Term	Frequency Range	Sample Rate	Description
Narrowband	300–3400 Hz	8 kHz	Traditional phone audio
Wideband (HD Voice)	50–7000 Hz	16 kHz	Clearer, more natural sound
Super-wideband	50–14000 Hz	32 kHz	Extended clarity
Full-band	20–20000 Hz	48 kHz	CD-quality audio

Generally, wideband and full-band codecs provide superior clarity and listener comfort than narrowband codecs. However, they often require higher bitrates. The codecs below span from narrowband to full-band, each balancing quality, bandwidth, and complexity differently.

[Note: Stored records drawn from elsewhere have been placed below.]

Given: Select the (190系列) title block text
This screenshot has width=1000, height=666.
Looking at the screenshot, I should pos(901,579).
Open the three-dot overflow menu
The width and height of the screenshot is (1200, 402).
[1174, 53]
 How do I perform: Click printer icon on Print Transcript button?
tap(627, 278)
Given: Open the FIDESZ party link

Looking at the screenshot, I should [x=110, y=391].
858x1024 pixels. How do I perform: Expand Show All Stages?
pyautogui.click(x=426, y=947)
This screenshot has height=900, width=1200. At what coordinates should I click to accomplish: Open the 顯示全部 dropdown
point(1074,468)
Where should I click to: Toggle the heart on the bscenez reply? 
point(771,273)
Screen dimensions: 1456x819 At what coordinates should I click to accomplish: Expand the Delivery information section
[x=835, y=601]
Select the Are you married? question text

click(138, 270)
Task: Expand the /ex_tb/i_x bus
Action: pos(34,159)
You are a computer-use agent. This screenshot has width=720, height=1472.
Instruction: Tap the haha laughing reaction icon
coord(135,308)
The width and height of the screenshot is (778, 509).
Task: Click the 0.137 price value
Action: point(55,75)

G.711 (PCM A-law/μ-law) – 64 kbps Pulse Code Modulation

G.711 is the original PCM voice codec standard from 1972, providing uncompressed toll-quality audio. It samples analog voice at 8 kHz with 8-bit nonlinear quantization, resulting in a 64 kbps bitrate. Two companding laws are defined:

μ-law (Mu-law) – used in North America & Japan
A-law – used in Europe and elsewhere

These are logarithmic compression curves that reduce quantization noise for small signal amplitudes. In practical terms, G.711 delivers audio quality equivalent to classic landline telephony – narrowband 300–3400 Hz frequency range and very high fidelity for speech. It has a Mean Opinion Score around 4.1–4.3 (out of 5), essentially toll quality.

Parameter	Value
Bitrate	64 kbps
Bandwidth	Narrowband (8 kHz sample rate, ~300–3400 Hz)
Network bandwidth	~87 kbps per call (with overhead)
MOS	4.1–4.3 (toll quality)
Compression	None (PCM with companding only)
Algorithmic delay	~0 ms

Pros:

Excellent voice quality and interoperability (default for PSTN interconnect)
Very low latency (~0 added delay)
Tolerant of multiple encode/decode passes

Cons:

High bitrate (64k per call)
Narrowband only – cannot reproduce higher frequencies

Packet Loss Concealment: Because G.711 has no inter-frame dependency (each sample stands alone), lost packets can be concealed by simple techniques. The ITU G.711 standard includes Appendix I, which defines a PLC algorithm. With PLC enabled, G.711 can tolerate ~5% packet loss while maintaining MOS above 3.6, whereas without PLC even 2% loss can drop MOS below acceptable levels.

Template:Clear

G.722 – 64 kbps Wideband Audio (SB-ADPCM)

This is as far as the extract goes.